**Problem description:** Entries follow. Return each line that contains the word "computer".

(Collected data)
══════════

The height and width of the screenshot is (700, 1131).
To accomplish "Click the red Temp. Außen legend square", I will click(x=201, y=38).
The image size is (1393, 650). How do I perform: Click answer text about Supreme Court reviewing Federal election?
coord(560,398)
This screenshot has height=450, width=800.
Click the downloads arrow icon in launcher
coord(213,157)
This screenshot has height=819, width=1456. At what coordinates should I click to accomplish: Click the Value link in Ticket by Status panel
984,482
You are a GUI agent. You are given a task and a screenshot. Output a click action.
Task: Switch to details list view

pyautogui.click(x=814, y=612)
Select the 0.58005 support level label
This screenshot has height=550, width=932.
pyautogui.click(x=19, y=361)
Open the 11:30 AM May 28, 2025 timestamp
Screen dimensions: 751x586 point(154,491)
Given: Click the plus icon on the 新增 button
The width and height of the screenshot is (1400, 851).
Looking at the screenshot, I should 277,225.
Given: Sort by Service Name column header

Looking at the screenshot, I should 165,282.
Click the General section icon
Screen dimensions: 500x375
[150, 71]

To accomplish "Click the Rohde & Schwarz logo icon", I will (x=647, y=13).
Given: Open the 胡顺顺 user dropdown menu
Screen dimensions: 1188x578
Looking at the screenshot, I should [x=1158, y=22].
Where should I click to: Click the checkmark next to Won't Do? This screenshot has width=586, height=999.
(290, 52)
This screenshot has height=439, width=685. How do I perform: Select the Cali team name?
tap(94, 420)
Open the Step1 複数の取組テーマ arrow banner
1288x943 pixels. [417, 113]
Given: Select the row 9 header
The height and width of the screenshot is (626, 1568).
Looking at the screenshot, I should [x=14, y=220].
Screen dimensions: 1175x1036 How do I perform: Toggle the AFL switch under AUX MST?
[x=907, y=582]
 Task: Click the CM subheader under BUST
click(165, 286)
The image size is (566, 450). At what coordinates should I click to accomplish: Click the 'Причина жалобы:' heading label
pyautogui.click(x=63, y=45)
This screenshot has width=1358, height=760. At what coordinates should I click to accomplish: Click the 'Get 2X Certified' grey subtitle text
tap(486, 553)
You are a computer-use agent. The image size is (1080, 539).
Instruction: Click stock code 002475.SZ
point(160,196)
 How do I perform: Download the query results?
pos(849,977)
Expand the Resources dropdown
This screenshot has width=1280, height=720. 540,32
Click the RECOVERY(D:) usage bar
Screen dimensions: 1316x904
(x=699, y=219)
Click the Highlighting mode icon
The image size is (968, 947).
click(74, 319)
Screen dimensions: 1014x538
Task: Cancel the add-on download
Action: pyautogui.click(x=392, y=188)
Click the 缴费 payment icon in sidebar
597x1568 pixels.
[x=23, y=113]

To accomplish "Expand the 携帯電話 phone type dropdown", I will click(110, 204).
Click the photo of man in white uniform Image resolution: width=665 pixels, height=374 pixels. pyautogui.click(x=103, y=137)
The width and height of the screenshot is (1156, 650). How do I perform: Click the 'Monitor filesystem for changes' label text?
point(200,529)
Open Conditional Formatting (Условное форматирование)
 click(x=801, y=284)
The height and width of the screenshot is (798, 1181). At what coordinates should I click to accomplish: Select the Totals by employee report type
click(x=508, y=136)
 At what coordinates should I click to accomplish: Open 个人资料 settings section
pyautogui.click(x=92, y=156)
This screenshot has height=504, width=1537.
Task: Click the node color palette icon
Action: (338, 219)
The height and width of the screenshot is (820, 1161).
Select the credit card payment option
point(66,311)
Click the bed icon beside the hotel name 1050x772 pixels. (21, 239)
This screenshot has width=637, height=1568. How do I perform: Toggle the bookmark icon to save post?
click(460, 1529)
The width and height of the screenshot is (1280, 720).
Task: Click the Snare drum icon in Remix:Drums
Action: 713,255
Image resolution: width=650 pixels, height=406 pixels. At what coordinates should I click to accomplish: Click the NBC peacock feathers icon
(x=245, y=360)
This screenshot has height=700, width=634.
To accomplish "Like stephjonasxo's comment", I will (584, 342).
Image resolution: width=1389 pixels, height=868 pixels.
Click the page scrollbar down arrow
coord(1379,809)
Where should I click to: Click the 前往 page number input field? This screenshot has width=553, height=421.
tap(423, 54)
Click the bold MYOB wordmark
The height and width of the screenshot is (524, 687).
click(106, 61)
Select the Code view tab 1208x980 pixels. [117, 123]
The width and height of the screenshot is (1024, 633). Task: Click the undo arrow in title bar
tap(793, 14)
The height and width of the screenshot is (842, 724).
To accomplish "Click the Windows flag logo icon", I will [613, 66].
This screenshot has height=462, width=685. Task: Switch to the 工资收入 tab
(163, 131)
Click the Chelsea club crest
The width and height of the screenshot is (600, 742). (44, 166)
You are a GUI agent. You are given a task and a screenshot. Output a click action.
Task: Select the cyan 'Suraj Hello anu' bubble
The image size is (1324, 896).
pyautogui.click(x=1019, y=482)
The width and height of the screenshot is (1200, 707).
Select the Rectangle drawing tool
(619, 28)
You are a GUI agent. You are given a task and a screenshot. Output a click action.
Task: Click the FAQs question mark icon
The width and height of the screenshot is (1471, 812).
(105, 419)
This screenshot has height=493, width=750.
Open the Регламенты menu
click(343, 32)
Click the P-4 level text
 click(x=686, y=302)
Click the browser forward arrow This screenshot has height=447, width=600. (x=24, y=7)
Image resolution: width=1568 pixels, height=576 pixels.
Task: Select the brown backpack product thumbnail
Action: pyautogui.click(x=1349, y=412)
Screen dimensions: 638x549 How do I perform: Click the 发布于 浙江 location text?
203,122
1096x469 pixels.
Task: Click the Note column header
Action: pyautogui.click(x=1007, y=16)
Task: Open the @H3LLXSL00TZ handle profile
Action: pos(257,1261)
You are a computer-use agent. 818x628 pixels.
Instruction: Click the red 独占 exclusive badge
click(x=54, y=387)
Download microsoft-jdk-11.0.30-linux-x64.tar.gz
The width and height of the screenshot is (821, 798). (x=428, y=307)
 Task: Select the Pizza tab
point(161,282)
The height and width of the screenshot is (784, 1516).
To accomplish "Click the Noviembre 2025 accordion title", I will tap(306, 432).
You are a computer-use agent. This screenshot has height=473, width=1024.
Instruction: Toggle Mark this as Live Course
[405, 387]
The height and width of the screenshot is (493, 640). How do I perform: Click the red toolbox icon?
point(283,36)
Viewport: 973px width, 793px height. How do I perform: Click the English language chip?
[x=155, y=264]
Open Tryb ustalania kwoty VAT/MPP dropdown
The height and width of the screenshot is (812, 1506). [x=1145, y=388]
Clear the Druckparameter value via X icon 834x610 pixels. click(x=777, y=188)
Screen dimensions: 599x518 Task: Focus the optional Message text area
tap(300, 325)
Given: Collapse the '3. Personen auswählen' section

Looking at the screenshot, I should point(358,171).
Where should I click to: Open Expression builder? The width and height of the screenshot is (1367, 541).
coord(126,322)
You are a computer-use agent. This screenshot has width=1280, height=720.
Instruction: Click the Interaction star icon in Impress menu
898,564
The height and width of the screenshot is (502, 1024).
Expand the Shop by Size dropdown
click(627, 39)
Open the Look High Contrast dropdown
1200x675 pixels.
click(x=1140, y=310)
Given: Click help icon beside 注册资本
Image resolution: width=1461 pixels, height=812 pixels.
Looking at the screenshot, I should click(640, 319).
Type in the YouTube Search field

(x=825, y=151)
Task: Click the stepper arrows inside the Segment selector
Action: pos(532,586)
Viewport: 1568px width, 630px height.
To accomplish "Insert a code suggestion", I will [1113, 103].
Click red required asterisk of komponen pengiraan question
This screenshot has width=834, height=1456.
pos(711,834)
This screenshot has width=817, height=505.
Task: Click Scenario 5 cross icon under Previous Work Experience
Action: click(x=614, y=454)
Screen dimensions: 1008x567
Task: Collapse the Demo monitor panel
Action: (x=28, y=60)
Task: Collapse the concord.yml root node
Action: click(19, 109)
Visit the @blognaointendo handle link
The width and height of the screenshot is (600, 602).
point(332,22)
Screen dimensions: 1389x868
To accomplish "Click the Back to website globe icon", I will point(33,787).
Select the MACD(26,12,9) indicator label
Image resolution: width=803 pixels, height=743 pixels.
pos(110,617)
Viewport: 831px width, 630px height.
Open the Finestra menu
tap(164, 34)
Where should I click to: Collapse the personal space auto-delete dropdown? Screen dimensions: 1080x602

══════════

**Your solution:**
You are a computer-use agent. The image size is (1080, 539).
You are a computer-use agent. 818x628 pixels.
You are a computer-use agent. This screenshot has height=473, width=1024.
You are a computer-use agent. This screenshot has width=1280, height=720.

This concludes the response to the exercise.